Keeping the bottom of your display screen 24 to 36 inches off the floor will help you avoid neck and eye fatigue. Make sure your eyesight aligns with the line between top two-thirds and bottom one-third of the screen when sitting. You also need to ensure that the projector is positioned at a suitable distance from the screen. You can find the correct throw distance for your projector in the user manual.
Make sure to place the screen on a wall that does not receive direct light. Prolonged exposure to direct sunlight can damage the screen material, resulting in lower picture quality. That’s why you should avoid substituting a projection screen as curtain or window cover.
2. Choose the Right Screen Material
Based on the mechanical properties, the projector screen material is of two types: the stretchable one and the non-stretchable one. Most manual projector screens are built using non-stretchable fabrics. The stretchable one, on the other hand, is found in almost all types of display screens including fixed-frame screens and tab-tension screens.
In general, the stretchable material is usually the best option as it can withstand considerable tension, creating a uniformly flat surface. However, when selecting a screen fabric, you also need to consider several factors other than just the mechanical properties such as gain, contrast, acoustic transparency, and viewing angle.
Standard Matte White
This is the most commonly used fabric for display screens. The images can appear uniform from any angle as this fabric diffuses light in all directions. If you are painting a display screen, you can buy matte white paint.
High Contrast Fabrics
High contrast fabrics can reflect less light (both ambient and projector light) compared to standard matte white fabrics, resulting in an increased color contrast. In this type of screen, a gray-colored fabric is used instead of a white matte one to enhance the color contrast. However, high contrast fabrics also have a lower gain, resulting in darker images.
High Gain Fabrics
This type of screen fabric is used when the projector has low brightness or the amount of ambient light is higher than you are able to shut out. However, this is achieved at the expense of reduced viewing angles and increased hotspots. To overcome these negative effects, you can use a medium gain fabric.
Perforated Screen Fabrics
If you are going to place the center and front speakers behind the projector screen , you will need to use a perforated screen fabric. A standard perforated fabric comes with several tiny holes or perforations. These tiny holes will facilitate the passage of sound waves through the tiny creating acoustic transparency.

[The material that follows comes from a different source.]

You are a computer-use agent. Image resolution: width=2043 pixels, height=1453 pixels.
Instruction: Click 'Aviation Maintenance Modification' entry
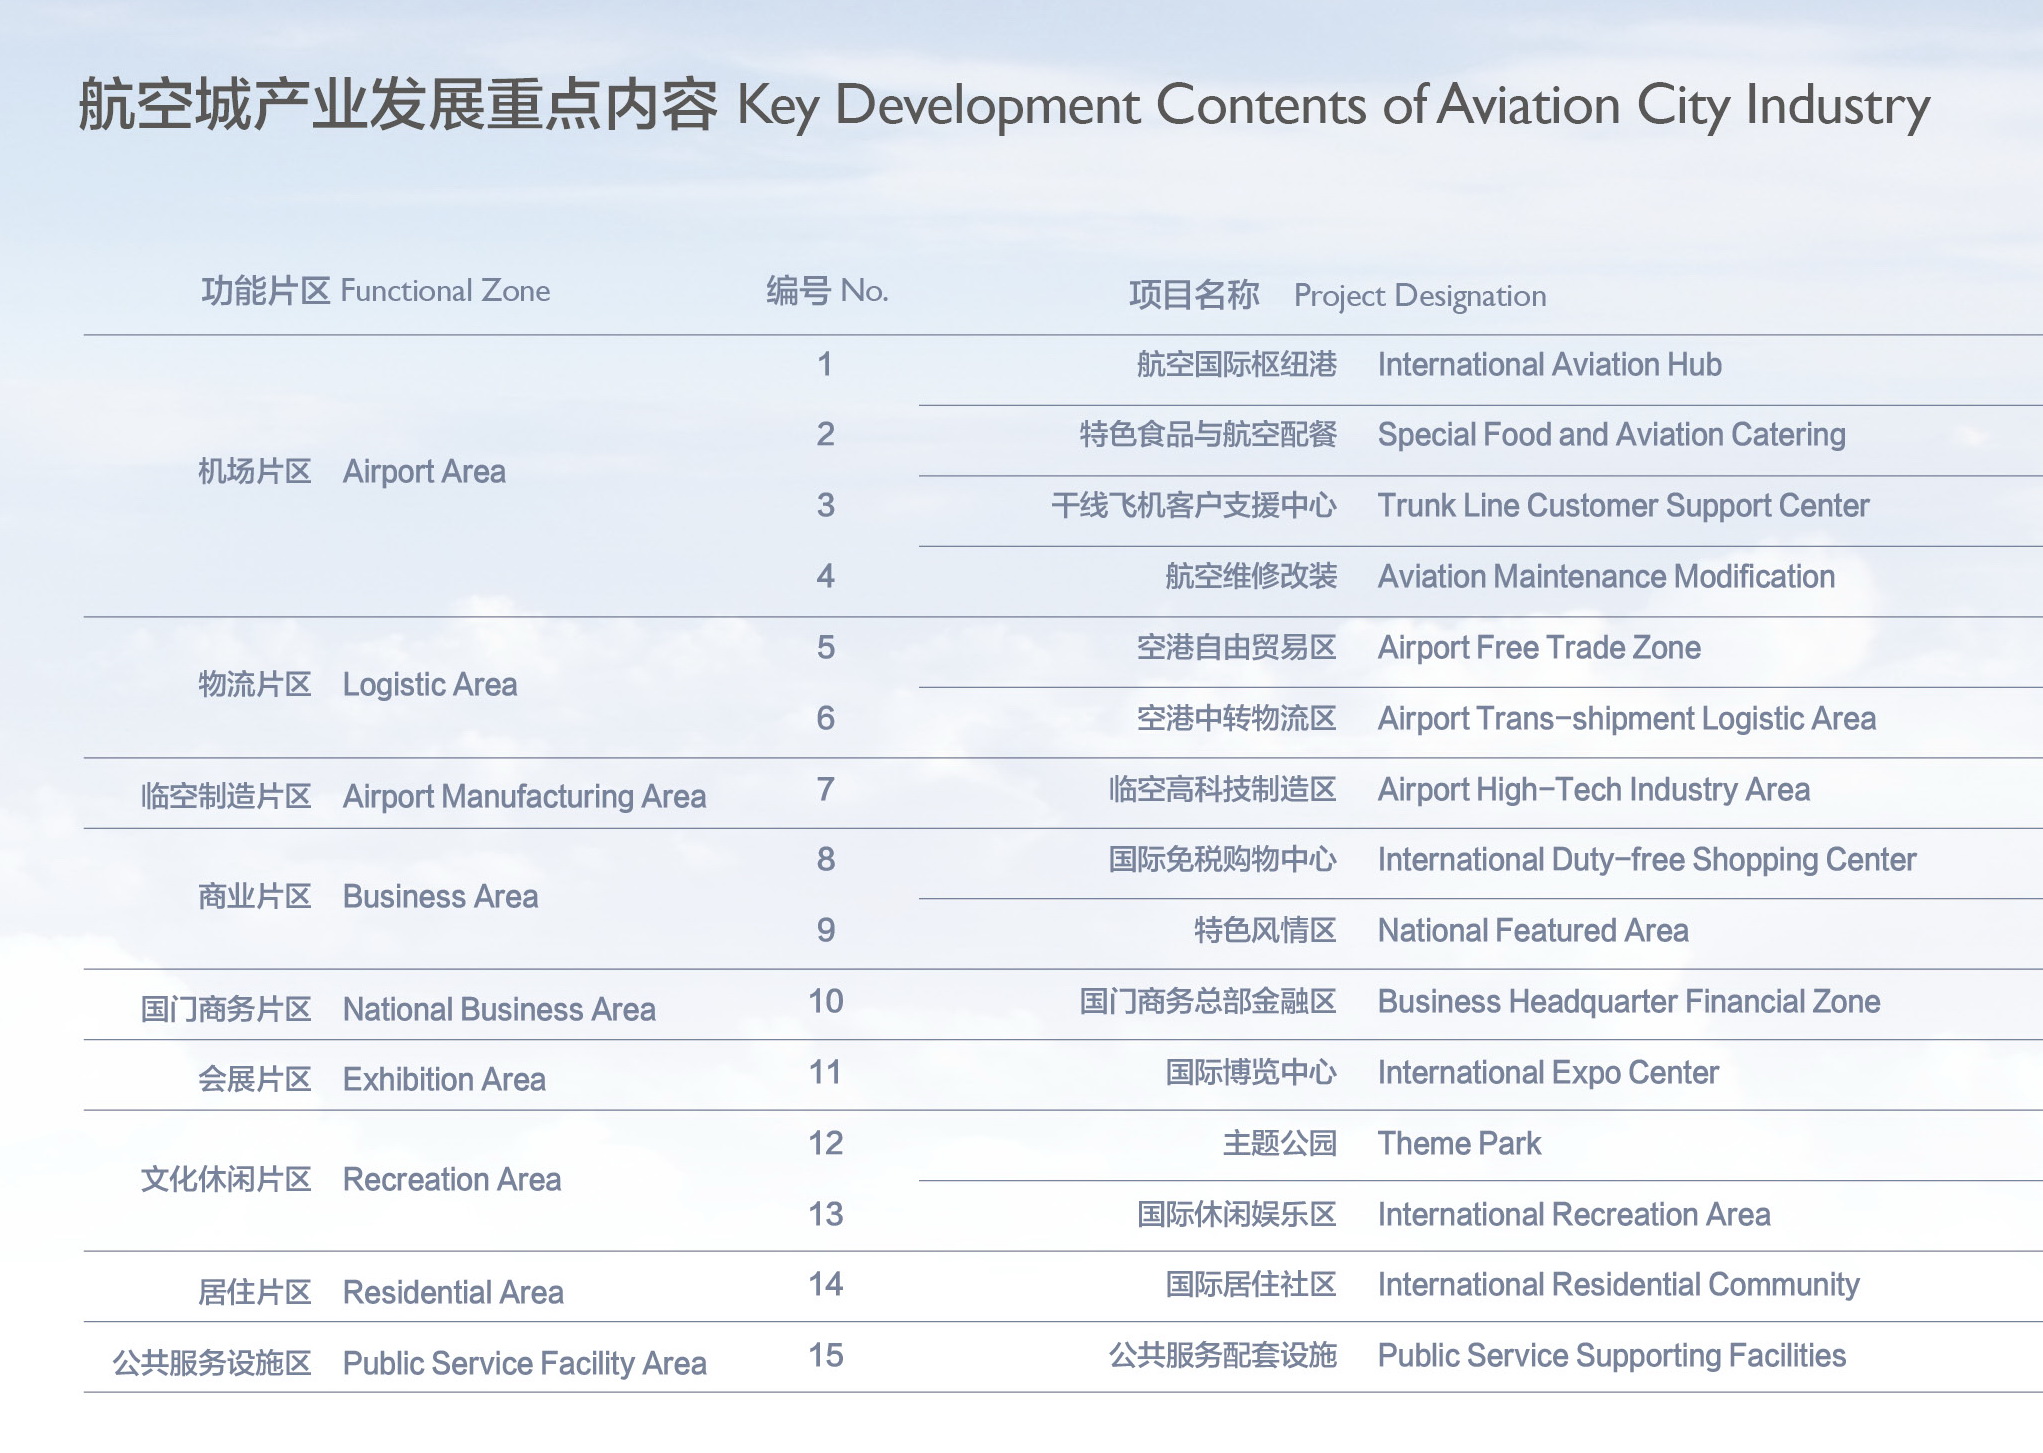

3. Frame Material: Wood or Metal or Both
The frame is one of the most important parts of a display screen. Just like the screen material, the choice of frame material will also depend on a variety of factors including your budget, location of the screen (indoor or outdoor, wall-mounted or ceiling-mounted), and mechanics (motorized, manual, and portable), among others.
If you are looking for a more permanent setup, you can certainly use heavier frame materials such as wood and thick metal piping. In addition to nuts and bolts, you can also use connectors for better support. On the other hand, if you are looking for a temporary setup such as a folding screen, you may have to use a lighter material such as PVC or plastic pipes or even thinner metal pipes.
4. Add a Layer of Soft Padding
Once you have built a frame and put a sturdy back support such as hardboard, the next obvious step is to place the screen fabric. However, if you want to enjoy better picture quality, you should add a layer of soft padding between the backer board and the screen fabric. This soft underbelly will not only hide the shortcomings such as screw heads and tiny gaps on backer board, but also create a smoother screen surface.
You can use cotton or polyester fabric such as quilt batting to cover the backer board. However, the material shouldn’t have any decorative stitching or textured patterns. If necessary, iron the sheet a couple of times to remove wrinkles. Instead of using a screw gun to fasten it to the board, use spray adhesive to fix the padding firmly to the board.
You may have the best recliners, best speakers, good quality LEDs and have arranged your recliners for the best movie experience, a home theater setup without a good quality projector screen is always incomplete. Though you will spend some hard cash on a projector, a DIY screen will save you a considerable amount of money. The above tips will help you create and install a projector screen that suits your requirements. Sitting through those favorite-movie marathons will never feel so good!